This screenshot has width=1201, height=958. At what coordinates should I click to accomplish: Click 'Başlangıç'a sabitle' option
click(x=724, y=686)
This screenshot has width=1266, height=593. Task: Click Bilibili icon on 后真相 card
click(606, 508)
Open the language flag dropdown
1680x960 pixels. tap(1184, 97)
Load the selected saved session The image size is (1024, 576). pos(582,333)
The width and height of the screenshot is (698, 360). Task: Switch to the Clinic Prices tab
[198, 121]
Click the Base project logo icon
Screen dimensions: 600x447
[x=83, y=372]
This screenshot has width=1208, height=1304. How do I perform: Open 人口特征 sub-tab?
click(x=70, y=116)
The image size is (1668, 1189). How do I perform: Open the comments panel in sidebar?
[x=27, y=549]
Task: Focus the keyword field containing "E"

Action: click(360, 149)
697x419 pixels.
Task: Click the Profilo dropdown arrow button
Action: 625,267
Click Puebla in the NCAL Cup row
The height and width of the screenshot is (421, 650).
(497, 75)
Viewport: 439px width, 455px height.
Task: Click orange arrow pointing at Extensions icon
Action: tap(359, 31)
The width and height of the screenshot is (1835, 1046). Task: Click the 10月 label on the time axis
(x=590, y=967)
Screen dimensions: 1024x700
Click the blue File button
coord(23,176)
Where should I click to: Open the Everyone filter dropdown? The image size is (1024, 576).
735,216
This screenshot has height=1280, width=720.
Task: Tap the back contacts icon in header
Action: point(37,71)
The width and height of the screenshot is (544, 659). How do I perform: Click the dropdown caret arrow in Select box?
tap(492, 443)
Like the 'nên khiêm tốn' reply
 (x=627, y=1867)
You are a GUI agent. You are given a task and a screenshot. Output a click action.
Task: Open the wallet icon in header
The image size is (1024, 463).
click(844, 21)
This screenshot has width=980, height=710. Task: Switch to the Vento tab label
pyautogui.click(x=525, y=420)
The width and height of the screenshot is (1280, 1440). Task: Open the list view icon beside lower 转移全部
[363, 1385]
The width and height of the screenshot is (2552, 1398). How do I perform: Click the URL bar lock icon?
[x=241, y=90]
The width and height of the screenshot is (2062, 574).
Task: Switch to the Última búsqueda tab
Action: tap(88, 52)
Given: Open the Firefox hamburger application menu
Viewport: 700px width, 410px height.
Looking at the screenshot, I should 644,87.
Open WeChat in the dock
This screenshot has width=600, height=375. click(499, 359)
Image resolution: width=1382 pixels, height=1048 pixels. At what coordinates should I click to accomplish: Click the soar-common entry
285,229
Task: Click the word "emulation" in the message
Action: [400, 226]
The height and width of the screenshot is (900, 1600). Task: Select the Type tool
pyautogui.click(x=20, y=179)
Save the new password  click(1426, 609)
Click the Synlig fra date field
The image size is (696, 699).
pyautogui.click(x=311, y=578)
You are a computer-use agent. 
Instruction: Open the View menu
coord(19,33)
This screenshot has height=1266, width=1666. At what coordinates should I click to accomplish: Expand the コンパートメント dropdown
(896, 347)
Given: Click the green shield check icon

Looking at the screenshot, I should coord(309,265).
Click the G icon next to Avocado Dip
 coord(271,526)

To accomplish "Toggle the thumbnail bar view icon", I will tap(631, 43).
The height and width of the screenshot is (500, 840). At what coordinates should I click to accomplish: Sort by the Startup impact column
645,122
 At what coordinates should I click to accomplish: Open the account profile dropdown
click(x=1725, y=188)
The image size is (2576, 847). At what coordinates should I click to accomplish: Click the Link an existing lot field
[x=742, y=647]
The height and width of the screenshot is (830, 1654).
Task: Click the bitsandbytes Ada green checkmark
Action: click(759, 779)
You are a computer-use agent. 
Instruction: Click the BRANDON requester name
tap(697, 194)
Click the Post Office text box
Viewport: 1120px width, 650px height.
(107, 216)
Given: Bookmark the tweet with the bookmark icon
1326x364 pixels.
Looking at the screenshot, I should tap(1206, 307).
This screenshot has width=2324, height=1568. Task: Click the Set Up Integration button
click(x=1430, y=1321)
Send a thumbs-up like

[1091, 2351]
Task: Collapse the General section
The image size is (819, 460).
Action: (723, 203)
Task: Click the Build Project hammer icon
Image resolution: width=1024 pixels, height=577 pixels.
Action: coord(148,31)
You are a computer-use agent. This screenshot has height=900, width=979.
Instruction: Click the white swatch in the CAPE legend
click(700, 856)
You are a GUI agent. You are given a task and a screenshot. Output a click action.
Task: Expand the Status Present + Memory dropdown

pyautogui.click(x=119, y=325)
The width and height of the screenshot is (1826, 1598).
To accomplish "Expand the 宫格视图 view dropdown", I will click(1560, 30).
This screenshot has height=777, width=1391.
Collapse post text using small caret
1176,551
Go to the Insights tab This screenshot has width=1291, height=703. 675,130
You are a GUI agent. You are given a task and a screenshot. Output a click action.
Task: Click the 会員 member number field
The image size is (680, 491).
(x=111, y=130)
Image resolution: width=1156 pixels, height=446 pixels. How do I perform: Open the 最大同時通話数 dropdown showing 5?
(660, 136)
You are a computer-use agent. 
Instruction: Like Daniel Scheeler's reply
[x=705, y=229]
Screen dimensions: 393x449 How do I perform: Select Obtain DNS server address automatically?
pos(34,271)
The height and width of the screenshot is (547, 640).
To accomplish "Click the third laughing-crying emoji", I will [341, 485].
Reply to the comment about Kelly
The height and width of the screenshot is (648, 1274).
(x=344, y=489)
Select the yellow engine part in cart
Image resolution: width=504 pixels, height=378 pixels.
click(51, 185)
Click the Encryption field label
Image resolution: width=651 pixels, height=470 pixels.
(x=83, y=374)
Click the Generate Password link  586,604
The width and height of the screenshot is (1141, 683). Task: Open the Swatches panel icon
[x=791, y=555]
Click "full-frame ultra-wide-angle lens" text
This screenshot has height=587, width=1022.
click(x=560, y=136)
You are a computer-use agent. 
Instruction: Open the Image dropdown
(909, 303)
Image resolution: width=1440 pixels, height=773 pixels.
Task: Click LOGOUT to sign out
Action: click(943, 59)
#####
*How to complete this task*. Every record, copied exactly, is the expected answer.

*Exercise answer*.
This screenshot has width=1201, height=958. At what coordinates should I click to accomplish: Click 'Başlangıç'a sabitle' option
click(x=724, y=686)
This screenshot has width=1266, height=593. Task: Click Bilibili icon on 后真相 card
click(606, 508)
Open the language flag dropdown
1680x960 pixels. tap(1184, 97)
Load the selected saved session The image size is (1024, 576). pos(582,333)
The width and height of the screenshot is (698, 360). Task: Switch to the Clinic Prices tab
[198, 121]
Click the Base project logo icon
Screen dimensions: 600x447
[x=83, y=372]
This screenshot has width=1208, height=1304. How do I perform: Open 人口特征 sub-tab?
click(x=70, y=116)
The image size is (1668, 1189). How do I perform: Open the comments panel in sidebar?
[x=27, y=549]
Task: Focus the keyword field containing "E"

Action: click(360, 149)
697x419 pixels.
Task: Click the Profilo dropdown arrow button
Action: 625,267
Click Puebla in the NCAL Cup row
The height and width of the screenshot is (421, 650).
(497, 75)
Viewport: 439px width, 455px height.
Task: Click orange arrow pointing at Extensions icon
Action: tap(359, 31)
The width and height of the screenshot is (1835, 1046). Task: Click the 10月 label on the time axis
(x=590, y=967)
Screen dimensions: 1024x700
Click the blue File button
coord(23,176)
Where should I click to: Open the Everyone filter dropdown? The image size is (1024, 576).
735,216
This screenshot has height=1280, width=720.
Task: Tap the back contacts icon in header
Action: point(37,71)
The width and height of the screenshot is (544, 659). How do I perform: Click the dropdown caret arrow in Select box?
tap(492, 443)
Like the 'nên khiêm tốn' reply
 (x=627, y=1867)
You are a GUI agent. You are given a task and a screenshot. Output a click action.
Task: Open the wallet icon in header
The image size is (1024, 463).
click(844, 21)
This screenshot has width=980, height=710. Task: Switch to the Vento tab label
pyautogui.click(x=525, y=420)
The width and height of the screenshot is (1280, 1440). Task: Open the list view icon beside lower 转移全部
[363, 1385]
The width and height of the screenshot is (2552, 1398). How do I perform: Click the URL bar lock icon?
[x=241, y=90]
The width and height of the screenshot is (2062, 574).
Task: Switch to the Última búsqueda tab
Action: tap(88, 52)
Given: Open the Firefox hamburger application menu
Viewport: 700px width, 410px height.
Looking at the screenshot, I should 644,87.
Open WeChat in the dock
This screenshot has width=600, height=375. click(499, 359)
Image resolution: width=1382 pixels, height=1048 pixels. At what coordinates should I click to accomplish: Click the soar-common entry
285,229
Task: Click the word "emulation" in the message
Action: [400, 226]
The height and width of the screenshot is (900, 1600). Task: Select the Type tool
pyautogui.click(x=20, y=179)
Save the new password  click(1426, 609)
Click the Synlig fra date field
The image size is (696, 699).
pyautogui.click(x=311, y=578)
You are a computer-use agent. 
Instruction: Open the View menu
coord(19,33)
This screenshot has height=1266, width=1666. At what coordinates should I click to accomplish: Expand the コンパートメント dropdown
(896, 347)
Given: Click the green shield check icon

Looking at the screenshot, I should coord(309,265).
Click the G icon next to Avocado Dip
 coord(271,526)

To accomplish "Toggle the thumbnail bar view icon", I will tap(631, 43).
The height and width of the screenshot is (500, 840). At what coordinates should I click to accomplish: Sort by the Startup impact column
645,122
 At what coordinates should I click to accomplish: Open the account profile dropdown
click(x=1725, y=188)
The image size is (2576, 847). At what coordinates should I click to accomplish: Click the Link an existing lot field
[x=742, y=647]
The height and width of the screenshot is (830, 1654).
Task: Click the bitsandbytes Ada green checkmark
Action: click(759, 779)
You are a computer-use agent. 
Instruction: Click the BRANDON requester name
tap(697, 194)
Click the Post Office text box
Viewport: 1120px width, 650px height.
(107, 216)
Given: Bookmark the tweet with the bookmark icon
1326x364 pixels.
Looking at the screenshot, I should tap(1206, 307).
This screenshot has width=2324, height=1568. Task: Click the Set Up Integration button
click(x=1430, y=1321)
Send a thumbs-up like

[1091, 2351]
Task: Collapse the General section
The image size is (819, 460).
Action: (723, 203)
Task: Click the Build Project hammer icon
Image resolution: width=1024 pixels, height=577 pixels.
Action: coord(148,31)
You are a computer-use agent. This screenshot has height=900, width=979.
Instruction: Click the white swatch in the CAPE legend
click(700, 856)
You are a GUI agent. You are given a task and a screenshot. Output a click action.
Task: Expand the Status Present + Memory dropdown

pyautogui.click(x=119, y=325)
The width and height of the screenshot is (1826, 1598).
To accomplish "Expand the 宫格视图 view dropdown", I will click(1560, 30).
This screenshot has height=777, width=1391.
Collapse post text using small caret
1176,551
Go to the Insights tab This screenshot has width=1291, height=703. 675,130
You are a GUI agent. You are given a task and a screenshot. Output a click action.
Task: Click the 会員 member number field
The image size is (680, 491).
(x=111, y=130)
Image resolution: width=1156 pixels, height=446 pixels. How do I perform: Open the 最大同時通話数 dropdown showing 5?
(660, 136)
You are a computer-use agent. 
Instruction: Like Daniel Scheeler's reply
[x=705, y=229]
Screen dimensions: 393x449 How do I perform: Select Obtain DNS server address automatically?
pos(34,271)
The height and width of the screenshot is (547, 640).
To accomplish "Click the third laughing-crying emoji", I will [341, 485].
Reply to the comment about Kelly
The height and width of the screenshot is (648, 1274).
(x=344, y=489)
Select the yellow engine part in cart
Image resolution: width=504 pixels, height=378 pixels.
click(51, 185)
Click the Encryption field label
Image resolution: width=651 pixels, height=470 pixels.
(x=83, y=374)
Click the Generate Password link  586,604
The width and height of the screenshot is (1141, 683). Task: Open the Swatches panel icon
[x=791, y=555]
Click "full-frame ultra-wide-angle lens" text
This screenshot has height=587, width=1022.
click(x=560, y=136)
You are a computer-use agent. 
Instruction: Open the Image dropdown
(909, 303)
Image resolution: width=1440 pixels, height=773 pixels.
Task: Click LOGOUT to sign out
Action: click(943, 59)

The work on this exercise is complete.